“Podes-me encontrar no jardim, isto se não chover!”
Sentado sobre a relva, escassa, que existia naquele jardim que se auto representava mal, com as suas pernas dobradas, o tronco ligeiramente inclinado para trás apoiado sobre os dois braços. Baloiçava as pernas ao som de uma música imaginada na sua cabeça e que quase cantarolava baixinho.
Os seus olhos estavam escondidos por detrás das pálpebras, contra o sol que fazia naquela tarde. A cara estava virada para o mesmo lado, a provocar com que os olhos encerrados dentro das suas órbitas recebem a maior quantidade possível de luminosidade, tal como um girassol.
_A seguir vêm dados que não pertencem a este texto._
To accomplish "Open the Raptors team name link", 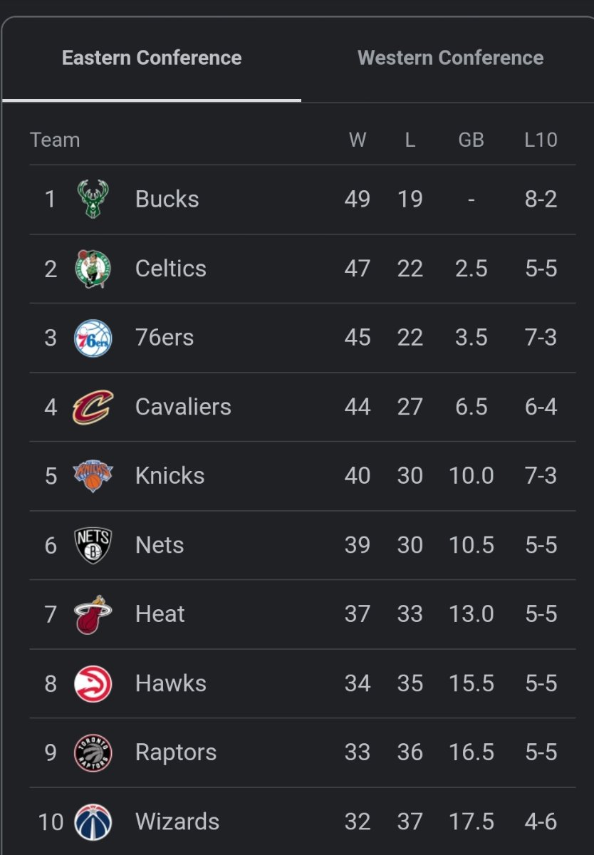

“Podes-me encontrar no jardim, isto se não chover!”
Ao seu lado sentou-se alguém. Pressentiu. Virou a cabeça na direcção dela e destapou os olhos castanhos e observou.
Não conhecia.
“Ouvi dizer que te podia encontrar aqui. No jardim.”
“É verdade. Não está a chover.”
Não a conhecia mas esta sabia onde o encontrar. É sempre bom saber onde se pode encontrar alguém, nem que seja só o seu corpo.
“Estás aqui há muito tempo à espera?”
“Nem por isso…acho que não…”
Nunca a tinha visto mas estava a gostar de falar com ela. Na verdade não falava com ela mas sim com a outra pessoa da qual estava à espera e tinha combinado mas ainda não tinha aparecido. Ia dar ao mesmo.
“Acho que estou à espera toda a minha vida.”
“A sério? De quê?”
“Sinceramente não te sei dizer.”
“Porquê?”
“Porque também não o sei.”
Que mais te posso dizer? Que mais se pode dizer quando se está meio sonolento por entre os raios de luz, não se tem medo de cerrar os olhos, de ignorar o mundo dos homens por breves momentos, escutar a relva crescer a toda a nossa volta e o vento que nos sussurra segredos. Que mais te posso dizer?
“Está-se bem aqui.”
“É verdade. Ainda bem que apareceste.”
“Ainda bem que ainda cá estavas.”
Eu sei que não és tu que aí estás mas para mim é como se fosse, a culpa não é minha. Foste tu que não compareceste no jardim, pois não está a chover. Por isso falo para ti através desta pessoa que me faz companhia neste mesmo jardim. Eu sei que me podes escutar através dela. Estou seguro disso.
“Tenho que ir. Já é hora de tomar a minha medicação.”
“OK. Amanhã, se não estiver a chover, podes-me…”
“…encontrar no jardim. Eu sei.”
Ele sabia que ninguém tinha aparecido. Tudo tinha surgido da sua imaginação. O sol continuava lá, bem lá em cima e no jardim só restava o seu corpo, agora estendido ao comprido.
Recusou-se a abrir os olhos e procurou adiar aquele momento. Podia ser que alguém ainda viesse ter com ele ao jardim.
“Podes-me encontrar no jardim, isto se não chover!”